Mertens nods and picks up a phone. After a moment he says, “Begin calibration. Raise the Phoenix.”
Six seconds later the control room shakes and a loud hum reverberates throughout the complex. Through the windows I see the ceiling part and slide away, revealing the dome two levels above. The supergun and its heavy platform begin to rise on a hydraulic lift toward the ground floor above us.
Tarighian, satisfied that everything is working properly, turns to me and addresses the guards. “He’s seen enough. Take him to the incinerator room and kill him.”
Farid grunts and makes a face at Tarighian. “I’m sorry, Farid,” he says. “I need you with me. Perhaps you’d like to hurt him a little right here?”
The brute smiles like an ogre. Even though his good arm is in a cast, I’m sure his other one can pack a wallop as well. The guards hold me steady as Farid faces me. He raises his free arm, makes a fist, pulls it back, and puts his entire weight into a punch that nearly knocks my head off. For a moment I hear a ringing in my ears and see nothing but bright lights. A tremendous spear of pain shoots through my now-broken nose into the back of my brain. Before I have time to recover even slightly, Farid hits me hard in the stomach. The guards let me fall to my knees as I gasp for breath. Blood pours from my nose onto the floor.
I hear Tarighian say, “That’s enough. Take him away and get rid of him. Be sure you videotape it. Make it gruesome. You know what to do.”
The men roughly pull me out of the control room.
36
THERE
was a seven-hour time difference between Cyprus and Washington, D.C. At precisely the moment that Sam Fisher infiltrated the shopping mall complex, Colonel Irving Lambert finished a phone call with the secretary of defense and waited impatiently at his desk for news from his Splinter Cell. He knew that Fisher had arrived safely in Cyprus, had received diving equipment from the Brits, and was on his way to Tarighian’s “shopping mall” outside of Famagusta.
In anticipation of Fisher’s report, Lambert had already been in discussions with not only the secretary, but also the top military brain trust at the Pentagon, the president of the United States, and the secretary of state. In turn, these people were in touch with their counterparts in the Middle East. Should a strike in Cyprus become necessary, Lambert wanted an immediate response. As of the current time, all the appropriate players were ready and willing—except for Turkey. Even in the face of proof, the Turkish authorities refused to believe that Namik Basaran was really Nasir Tarighian, mastermind and patron of one of the world’s most dangerous terrorist organizations. The prosperity he had brought to southeastern Turkey was unquestionable. He had created jobs for hundreds of unemployed. He had contributed food and money to just causes. He had created a great deal of goodwill between Turkey and her neighbors. How could this man be the evil being that the United States claimed?

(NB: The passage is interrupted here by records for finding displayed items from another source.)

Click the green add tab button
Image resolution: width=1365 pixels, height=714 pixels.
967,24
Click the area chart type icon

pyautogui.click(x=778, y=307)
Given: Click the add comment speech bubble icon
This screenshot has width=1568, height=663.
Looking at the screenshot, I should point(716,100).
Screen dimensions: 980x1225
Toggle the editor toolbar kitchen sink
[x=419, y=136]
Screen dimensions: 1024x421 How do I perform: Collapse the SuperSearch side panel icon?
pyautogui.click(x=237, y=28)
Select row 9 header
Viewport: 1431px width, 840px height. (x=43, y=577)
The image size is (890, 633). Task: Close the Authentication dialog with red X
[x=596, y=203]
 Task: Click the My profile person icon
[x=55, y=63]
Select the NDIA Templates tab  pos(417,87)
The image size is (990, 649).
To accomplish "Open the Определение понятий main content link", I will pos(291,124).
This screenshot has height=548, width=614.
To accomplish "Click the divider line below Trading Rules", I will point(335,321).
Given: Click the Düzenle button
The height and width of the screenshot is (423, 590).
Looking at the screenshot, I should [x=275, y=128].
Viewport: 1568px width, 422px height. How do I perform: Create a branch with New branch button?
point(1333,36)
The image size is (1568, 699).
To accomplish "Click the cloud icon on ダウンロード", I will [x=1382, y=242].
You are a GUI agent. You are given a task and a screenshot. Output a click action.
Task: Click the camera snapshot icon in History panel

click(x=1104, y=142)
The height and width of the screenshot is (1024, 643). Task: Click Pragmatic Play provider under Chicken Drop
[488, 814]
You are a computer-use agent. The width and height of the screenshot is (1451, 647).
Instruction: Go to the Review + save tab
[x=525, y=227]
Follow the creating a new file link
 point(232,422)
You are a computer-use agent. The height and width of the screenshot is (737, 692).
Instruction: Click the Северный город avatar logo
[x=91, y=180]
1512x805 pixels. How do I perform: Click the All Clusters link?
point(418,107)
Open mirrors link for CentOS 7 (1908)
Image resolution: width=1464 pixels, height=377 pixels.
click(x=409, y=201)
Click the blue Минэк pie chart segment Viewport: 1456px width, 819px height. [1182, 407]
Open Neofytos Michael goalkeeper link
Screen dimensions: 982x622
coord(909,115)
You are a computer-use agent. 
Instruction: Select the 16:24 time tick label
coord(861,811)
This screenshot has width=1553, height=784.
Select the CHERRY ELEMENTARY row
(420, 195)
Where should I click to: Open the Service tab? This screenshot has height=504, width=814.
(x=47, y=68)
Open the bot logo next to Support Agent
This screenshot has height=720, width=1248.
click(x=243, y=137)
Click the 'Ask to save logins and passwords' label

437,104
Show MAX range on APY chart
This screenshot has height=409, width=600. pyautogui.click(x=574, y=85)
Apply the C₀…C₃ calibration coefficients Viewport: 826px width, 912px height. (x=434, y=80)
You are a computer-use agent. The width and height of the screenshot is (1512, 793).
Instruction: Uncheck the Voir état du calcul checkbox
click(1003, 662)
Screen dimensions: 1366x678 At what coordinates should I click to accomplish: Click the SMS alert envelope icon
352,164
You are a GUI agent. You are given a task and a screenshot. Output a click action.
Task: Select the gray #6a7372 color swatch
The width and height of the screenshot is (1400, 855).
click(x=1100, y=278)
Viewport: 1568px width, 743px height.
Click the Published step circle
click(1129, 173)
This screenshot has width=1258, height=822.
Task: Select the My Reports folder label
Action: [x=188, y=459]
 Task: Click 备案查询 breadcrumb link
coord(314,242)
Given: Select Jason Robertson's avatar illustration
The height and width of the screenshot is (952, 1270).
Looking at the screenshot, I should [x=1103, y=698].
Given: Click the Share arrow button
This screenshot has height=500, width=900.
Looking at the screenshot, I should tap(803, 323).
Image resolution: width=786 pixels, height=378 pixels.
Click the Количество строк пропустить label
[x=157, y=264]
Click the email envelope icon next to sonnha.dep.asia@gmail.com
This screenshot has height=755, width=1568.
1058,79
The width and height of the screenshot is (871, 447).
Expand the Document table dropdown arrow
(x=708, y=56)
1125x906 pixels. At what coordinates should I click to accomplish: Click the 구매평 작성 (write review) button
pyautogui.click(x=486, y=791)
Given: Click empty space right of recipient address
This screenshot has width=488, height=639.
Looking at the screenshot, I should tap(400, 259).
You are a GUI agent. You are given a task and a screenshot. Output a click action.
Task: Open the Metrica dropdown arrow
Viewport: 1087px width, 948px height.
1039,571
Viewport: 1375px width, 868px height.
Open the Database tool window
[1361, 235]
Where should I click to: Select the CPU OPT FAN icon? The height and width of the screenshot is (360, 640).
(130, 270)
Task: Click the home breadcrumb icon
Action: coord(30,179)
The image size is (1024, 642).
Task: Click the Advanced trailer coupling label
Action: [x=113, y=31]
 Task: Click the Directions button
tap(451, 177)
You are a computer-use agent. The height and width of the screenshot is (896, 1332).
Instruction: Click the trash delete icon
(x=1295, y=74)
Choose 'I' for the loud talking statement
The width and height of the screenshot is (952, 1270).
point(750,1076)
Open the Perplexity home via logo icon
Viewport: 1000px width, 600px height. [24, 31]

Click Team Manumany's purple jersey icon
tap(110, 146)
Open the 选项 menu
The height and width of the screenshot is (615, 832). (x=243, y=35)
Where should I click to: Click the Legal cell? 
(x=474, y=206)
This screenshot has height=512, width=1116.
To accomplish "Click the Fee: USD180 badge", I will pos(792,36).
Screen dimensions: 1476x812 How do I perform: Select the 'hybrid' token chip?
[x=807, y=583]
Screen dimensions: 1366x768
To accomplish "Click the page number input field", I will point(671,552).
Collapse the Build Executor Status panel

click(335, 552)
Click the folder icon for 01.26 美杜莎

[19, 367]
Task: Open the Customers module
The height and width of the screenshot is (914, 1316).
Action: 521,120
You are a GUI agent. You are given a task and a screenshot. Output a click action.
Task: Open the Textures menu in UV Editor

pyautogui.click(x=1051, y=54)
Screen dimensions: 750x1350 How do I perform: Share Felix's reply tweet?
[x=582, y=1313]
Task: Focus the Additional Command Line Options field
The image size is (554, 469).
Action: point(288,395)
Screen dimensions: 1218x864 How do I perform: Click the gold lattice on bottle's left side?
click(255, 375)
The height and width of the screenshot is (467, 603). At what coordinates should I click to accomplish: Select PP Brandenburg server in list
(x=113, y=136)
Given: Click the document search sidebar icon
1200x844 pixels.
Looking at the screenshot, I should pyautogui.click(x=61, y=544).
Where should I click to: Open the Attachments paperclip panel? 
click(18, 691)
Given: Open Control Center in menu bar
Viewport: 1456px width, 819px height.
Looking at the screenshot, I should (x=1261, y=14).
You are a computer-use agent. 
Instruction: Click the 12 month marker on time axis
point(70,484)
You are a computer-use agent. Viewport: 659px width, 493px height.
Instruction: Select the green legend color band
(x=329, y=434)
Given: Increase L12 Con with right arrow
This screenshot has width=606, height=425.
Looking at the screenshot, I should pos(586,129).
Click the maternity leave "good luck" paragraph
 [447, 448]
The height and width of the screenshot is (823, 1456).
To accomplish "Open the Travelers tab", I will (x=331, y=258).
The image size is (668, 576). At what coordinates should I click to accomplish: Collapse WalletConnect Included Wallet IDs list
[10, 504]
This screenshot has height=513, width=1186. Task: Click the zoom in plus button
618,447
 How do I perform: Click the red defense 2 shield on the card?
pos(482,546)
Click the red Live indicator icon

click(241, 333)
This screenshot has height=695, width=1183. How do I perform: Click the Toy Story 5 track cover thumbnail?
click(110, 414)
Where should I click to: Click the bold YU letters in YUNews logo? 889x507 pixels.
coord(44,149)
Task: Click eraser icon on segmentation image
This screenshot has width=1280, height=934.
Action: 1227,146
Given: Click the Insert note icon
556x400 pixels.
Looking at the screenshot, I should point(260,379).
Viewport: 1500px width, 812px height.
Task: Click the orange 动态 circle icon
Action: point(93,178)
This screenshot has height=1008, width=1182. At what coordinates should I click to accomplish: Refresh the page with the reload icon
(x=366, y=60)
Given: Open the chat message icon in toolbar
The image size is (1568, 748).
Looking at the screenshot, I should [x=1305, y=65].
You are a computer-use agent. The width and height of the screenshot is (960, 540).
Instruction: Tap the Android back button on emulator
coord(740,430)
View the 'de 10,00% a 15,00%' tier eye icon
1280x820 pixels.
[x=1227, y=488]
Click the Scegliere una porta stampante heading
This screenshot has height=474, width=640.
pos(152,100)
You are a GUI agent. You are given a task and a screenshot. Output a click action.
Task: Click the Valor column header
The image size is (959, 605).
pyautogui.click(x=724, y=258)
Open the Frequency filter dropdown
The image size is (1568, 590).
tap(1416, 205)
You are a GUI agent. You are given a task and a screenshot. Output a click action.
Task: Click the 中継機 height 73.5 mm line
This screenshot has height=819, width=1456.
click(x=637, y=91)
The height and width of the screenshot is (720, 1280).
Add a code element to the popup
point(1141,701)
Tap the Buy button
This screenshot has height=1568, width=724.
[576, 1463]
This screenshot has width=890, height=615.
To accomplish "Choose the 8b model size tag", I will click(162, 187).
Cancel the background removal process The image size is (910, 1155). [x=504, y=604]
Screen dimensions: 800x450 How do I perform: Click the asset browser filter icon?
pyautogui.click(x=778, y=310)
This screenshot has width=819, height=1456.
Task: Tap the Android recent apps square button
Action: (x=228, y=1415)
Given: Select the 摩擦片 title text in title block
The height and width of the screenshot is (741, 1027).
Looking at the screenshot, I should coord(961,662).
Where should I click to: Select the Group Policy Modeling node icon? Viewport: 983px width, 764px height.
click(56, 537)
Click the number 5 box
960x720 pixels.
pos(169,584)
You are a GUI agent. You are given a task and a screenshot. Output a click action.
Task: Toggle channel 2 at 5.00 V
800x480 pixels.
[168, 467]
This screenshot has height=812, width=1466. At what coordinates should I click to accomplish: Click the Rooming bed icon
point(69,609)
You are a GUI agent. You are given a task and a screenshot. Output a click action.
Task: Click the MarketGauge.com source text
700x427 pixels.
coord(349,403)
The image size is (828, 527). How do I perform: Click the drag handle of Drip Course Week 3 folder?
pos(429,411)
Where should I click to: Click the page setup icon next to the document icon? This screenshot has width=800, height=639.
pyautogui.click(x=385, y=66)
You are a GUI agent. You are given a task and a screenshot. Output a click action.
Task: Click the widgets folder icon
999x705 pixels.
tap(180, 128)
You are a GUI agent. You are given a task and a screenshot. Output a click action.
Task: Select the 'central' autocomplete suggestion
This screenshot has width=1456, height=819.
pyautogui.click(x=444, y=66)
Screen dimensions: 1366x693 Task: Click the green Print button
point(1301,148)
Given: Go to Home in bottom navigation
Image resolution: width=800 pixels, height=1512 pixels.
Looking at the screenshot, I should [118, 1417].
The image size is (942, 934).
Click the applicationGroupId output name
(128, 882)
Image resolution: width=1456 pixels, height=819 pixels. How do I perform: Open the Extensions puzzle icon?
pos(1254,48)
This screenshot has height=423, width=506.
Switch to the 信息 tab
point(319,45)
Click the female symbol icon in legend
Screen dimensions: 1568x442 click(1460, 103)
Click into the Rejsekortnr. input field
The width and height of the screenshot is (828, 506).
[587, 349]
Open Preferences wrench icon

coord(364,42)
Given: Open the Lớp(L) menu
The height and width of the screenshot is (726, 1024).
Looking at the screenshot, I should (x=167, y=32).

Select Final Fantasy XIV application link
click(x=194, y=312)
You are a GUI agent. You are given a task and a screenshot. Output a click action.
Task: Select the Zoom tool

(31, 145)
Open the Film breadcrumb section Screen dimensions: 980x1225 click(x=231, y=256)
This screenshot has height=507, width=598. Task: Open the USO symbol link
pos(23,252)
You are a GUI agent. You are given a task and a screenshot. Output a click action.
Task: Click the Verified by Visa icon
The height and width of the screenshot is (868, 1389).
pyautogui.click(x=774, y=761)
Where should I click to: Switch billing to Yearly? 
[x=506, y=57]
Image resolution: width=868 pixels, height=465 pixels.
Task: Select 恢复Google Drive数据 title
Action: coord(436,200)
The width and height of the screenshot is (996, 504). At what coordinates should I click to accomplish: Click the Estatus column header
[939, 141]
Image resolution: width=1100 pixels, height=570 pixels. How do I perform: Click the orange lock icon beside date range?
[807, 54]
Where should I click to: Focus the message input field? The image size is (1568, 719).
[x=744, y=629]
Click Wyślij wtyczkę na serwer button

Lambert’s intercom buzzed. “Yes?” he said, pushing the button.
“We’ve got some news on Horowitz,” Bruford said.
“I’m on my way.”
Lambert rose, grabbed his coffee cup, and rushed to the Operations Room where Bruford and other team members were working. Carly St. John had her hands on a printout that she was studying closely.
“What have you got?” Lambert asked, taking a seat at the table.
“Eli Horowitz isn’t an Israeli,” Bruford said. “He’s from Azerbaijan. He entered Israel when he was sixteen on the pretext that he was a Jewish refugee from Russia. The Mossad has just confirmed that Horowitz—which is his real name by the way—has used a number of aliases throughout his life. When he was living in Azerbaijan, he was arrested on conspiracy charges with a group of terrorists associated with the Kurds there. Because of his age and some political connections, he was set free. On a later occasion he was arrested in Georgia in possession of a cache of illegal weapons. He was about to stand trial when he miraculously escaped from jail. It was a daring operation that involved several participants. Georgian authorities believed the jailbreak to be the work of a powerful Russian mafia.”